>>>>>
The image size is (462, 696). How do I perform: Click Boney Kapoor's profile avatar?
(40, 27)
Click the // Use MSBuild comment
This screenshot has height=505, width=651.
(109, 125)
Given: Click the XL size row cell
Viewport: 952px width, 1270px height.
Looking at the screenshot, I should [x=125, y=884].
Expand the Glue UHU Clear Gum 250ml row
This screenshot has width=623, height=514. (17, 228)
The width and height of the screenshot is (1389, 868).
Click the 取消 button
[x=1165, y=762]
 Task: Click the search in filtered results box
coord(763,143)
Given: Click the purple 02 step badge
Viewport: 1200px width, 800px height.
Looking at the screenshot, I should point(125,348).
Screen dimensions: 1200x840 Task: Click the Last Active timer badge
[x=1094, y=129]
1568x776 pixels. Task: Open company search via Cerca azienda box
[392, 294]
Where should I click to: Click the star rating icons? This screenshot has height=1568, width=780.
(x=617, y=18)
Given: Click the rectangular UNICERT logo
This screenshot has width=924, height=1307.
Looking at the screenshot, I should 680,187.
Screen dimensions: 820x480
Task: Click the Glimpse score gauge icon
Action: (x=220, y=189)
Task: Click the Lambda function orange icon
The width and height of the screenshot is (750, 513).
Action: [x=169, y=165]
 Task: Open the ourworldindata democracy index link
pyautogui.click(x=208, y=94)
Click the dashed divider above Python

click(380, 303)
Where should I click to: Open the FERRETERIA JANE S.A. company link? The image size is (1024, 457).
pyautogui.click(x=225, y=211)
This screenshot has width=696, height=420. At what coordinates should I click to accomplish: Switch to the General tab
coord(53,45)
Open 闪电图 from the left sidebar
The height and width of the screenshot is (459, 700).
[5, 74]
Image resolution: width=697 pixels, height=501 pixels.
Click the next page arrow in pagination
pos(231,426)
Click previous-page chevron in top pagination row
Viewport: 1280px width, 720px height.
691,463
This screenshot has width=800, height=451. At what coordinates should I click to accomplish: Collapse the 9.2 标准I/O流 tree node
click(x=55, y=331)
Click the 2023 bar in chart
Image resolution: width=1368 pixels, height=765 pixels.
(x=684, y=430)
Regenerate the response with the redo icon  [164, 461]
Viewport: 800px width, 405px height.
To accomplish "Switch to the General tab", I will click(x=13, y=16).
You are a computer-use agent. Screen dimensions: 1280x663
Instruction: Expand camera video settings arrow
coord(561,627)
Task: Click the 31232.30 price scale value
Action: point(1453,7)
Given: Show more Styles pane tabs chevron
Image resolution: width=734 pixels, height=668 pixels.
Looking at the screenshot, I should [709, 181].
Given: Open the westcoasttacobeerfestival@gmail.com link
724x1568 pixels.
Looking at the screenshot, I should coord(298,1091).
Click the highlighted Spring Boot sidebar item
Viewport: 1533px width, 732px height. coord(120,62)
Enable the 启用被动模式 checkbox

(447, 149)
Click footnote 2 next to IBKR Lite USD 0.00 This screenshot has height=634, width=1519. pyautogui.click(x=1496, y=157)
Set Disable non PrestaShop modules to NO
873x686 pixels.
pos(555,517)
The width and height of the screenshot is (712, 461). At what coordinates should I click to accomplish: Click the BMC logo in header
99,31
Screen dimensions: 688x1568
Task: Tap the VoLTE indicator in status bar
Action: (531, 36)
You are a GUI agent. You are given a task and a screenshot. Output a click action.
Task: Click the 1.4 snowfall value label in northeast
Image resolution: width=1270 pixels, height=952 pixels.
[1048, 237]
<<<<<
# Problem requirements:
Word for word, return each of the entries.

# Reply:
The image size is (462, 696). How do I perform: Click Boney Kapoor's profile avatar?
(40, 27)
Click the // Use MSBuild comment
This screenshot has height=505, width=651.
(109, 125)
Given: Click the XL size row cell
Viewport: 952px width, 1270px height.
Looking at the screenshot, I should [x=125, y=884].
Expand the Glue UHU Clear Gum 250ml row
This screenshot has width=623, height=514. (17, 228)
The width and height of the screenshot is (1389, 868).
Click the 取消 button
[x=1165, y=762]
 Task: Click the search in filtered results box
coord(763,143)
Given: Click the purple 02 step badge
Viewport: 1200px width, 800px height.
Looking at the screenshot, I should point(125,348).
Screen dimensions: 1200x840 Task: Click the Last Active timer badge
[x=1094, y=129]
1568x776 pixels. Task: Open company search via Cerca azienda box
[392, 294]
Where should I click to: Click the star rating icons? This screenshot has height=1568, width=780.
(x=617, y=18)
Given: Click the rectangular UNICERT logo
This screenshot has width=924, height=1307.
Looking at the screenshot, I should 680,187.
Screen dimensions: 820x480
Task: Click the Glimpse score gauge icon
Action: (x=220, y=189)
Task: Click the Lambda function orange icon
The width and height of the screenshot is (750, 513).
Action: [x=169, y=165]
 Task: Open the ourworldindata democracy index link
pyautogui.click(x=208, y=94)
Click the dashed divider above Python

click(380, 303)
Where should I click to: Open the FERRETERIA JANE S.A. company link? The image size is (1024, 457).
pyautogui.click(x=225, y=211)
This screenshot has width=696, height=420. At what coordinates should I click to accomplish: Switch to the General tab
coord(53,45)
Open 闪电图 from the left sidebar
The height and width of the screenshot is (459, 700).
[5, 74]
Image resolution: width=697 pixels, height=501 pixels.
Click the next page arrow in pagination
pos(231,426)
Click previous-page chevron in top pagination row
Viewport: 1280px width, 720px height.
691,463
This screenshot has width=800, height=451. At what coordinates should I click to accomplish: Collapse the 9.2 标准I/O流 tree node
click(x=55, y=331)
Click the 2023 bar in chart
Image resolution: width=1368 pixels, height=765 pixels.
(x=684, y=430)
Regenerate the response with the redo icon  [164, 461]
Viewport: 800px width, 405px height.
To accomplish "Switch to the General tab", I will click(x=13, y=16).
You are a computer-use agent. Screen dimensions: 1280x663
Instruction: Expand camera video settings arrow
coord(561,627)
Task: Click the 31232.30 price scale value
Action: point(1453,7)
Given: Show more Styles pane tabs chevron
Image resolution: width=734 pixels, height=668 pixels.
Looking at the screenshot, I should [709, 181].
Given: Open the westcoasttacobeerfestival@gmail.com link
724x1568 pixels.
Looking at the screenshot, I should coord(298,1091).
Click the highlighted Spring Boot sidebar item
Viewport: 1533px width, 732px height. coord(120,62)
Enable the 启用被动模式 checkbox

(447, 149)
Click footnote 2 next to IBKR Lite USD 0.00 This screenshot has height=634, width=1519. pyautogui.click(x=1496, y=157)
Set Disable non PrestaShop modules to NO
873x686 pixels.
pos(555,517)
The width and height of the screenshot is (712, 461). At what coordinates should I click to accomplish: Click the BMC logo in header
99,31
Screen dimensions: 688x1568
Task: Tap the VoLTE indicator in status bar
Action: (531, 36)
You are a GUI agent. You are given a task and a screenshot. Output a click action.
Task: Click the 1.4 snowfall value label in northeast
Image resolution: width=1270 pixels, height=952 pixels.
[1048, 237]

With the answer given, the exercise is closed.